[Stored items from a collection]
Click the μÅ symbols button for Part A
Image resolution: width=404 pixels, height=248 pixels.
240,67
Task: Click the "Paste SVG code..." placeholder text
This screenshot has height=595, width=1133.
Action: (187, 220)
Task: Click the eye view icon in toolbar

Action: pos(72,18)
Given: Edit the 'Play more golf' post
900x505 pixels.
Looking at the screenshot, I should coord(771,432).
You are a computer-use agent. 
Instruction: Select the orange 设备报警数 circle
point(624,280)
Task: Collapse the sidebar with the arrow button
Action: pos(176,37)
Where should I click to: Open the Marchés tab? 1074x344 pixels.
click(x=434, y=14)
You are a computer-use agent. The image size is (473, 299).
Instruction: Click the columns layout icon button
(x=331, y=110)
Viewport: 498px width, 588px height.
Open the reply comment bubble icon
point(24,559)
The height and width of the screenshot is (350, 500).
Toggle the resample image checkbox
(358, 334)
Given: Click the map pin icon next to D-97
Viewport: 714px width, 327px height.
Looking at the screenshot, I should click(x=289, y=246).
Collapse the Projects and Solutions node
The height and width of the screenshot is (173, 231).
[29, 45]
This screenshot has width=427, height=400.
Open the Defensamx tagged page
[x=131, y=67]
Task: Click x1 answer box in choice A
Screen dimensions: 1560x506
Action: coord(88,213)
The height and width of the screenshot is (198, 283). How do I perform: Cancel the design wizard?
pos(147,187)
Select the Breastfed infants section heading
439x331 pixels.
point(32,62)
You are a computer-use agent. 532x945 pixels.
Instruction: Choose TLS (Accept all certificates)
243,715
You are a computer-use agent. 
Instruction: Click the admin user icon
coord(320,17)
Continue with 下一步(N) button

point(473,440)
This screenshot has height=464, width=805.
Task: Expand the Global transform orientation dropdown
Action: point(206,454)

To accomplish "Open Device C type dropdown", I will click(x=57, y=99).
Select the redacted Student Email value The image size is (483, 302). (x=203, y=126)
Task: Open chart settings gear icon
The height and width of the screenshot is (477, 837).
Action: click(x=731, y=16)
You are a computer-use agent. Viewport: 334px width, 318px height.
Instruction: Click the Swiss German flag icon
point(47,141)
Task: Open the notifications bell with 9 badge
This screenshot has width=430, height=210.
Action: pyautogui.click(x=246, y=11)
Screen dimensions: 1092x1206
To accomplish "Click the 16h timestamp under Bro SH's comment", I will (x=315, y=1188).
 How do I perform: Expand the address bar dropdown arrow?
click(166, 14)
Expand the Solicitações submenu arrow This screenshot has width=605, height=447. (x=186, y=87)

## WORK ORDER
Copy out the line holding "This screenshot has width=427, height=400.". Then copy every later line of the data, unchanged, through the last one.

## ANSWER BOX
This screenshot has width=427, height=400.
Open the Defensamx tagged page
[x=131, y=67]
Task: Click x1 answer box in choice A
Screen dimensions: 1560x506
Action: coord(88,213)
The height and width of the screenshot is (198, 283). How do I perform: Cancel the design wizard?
pos(147,187)
Select the Breastfed infants section heading
439x331 pixels.
point(32,62)
You are a computer-use agent. 532x945 pixels.
Instruction: Choose TLS (Accept all certificates)
243,715
You are a computer-use agent. 
Instruction: Click the admin user icon
coord(320,17)
Continue with 下一步(N) button

point(473,440)
This screenshot has height=464, width=805.
Task: Expand the Global transform orientation dropdown
Action: point(206,454)

To accomplish "Open Device C type dropdown", I will click(x=57, y=99).
Select the redacted Student Email value The image size is (483, 302). (x=203, y=126)
Task: Open chart settings gear icon
The height and width of the screenshot is (477, 837).
Action: click(x=731, y=16)
You are a computer-use agent. Viewport: 334px width, 318px height.
Instruction: Click the Swiss German flag icon
point(47,141)
Task: Open the notifications bell with 9 badge
This screenshot has width=430, height=210.
Action: pyautogui.click(x=246, y=11)
Screen dimensions: 1092x1206
To accomplish "Click the 16h timestamp under Bro SH's comment", I will (x=315, y=1188).
 How do I perform: Expand the address bar dropdown arrow?
click(166, 14)
Expand the Solicitações submenu arrow This screenshot has width=605, height=447. (x=186, y=87)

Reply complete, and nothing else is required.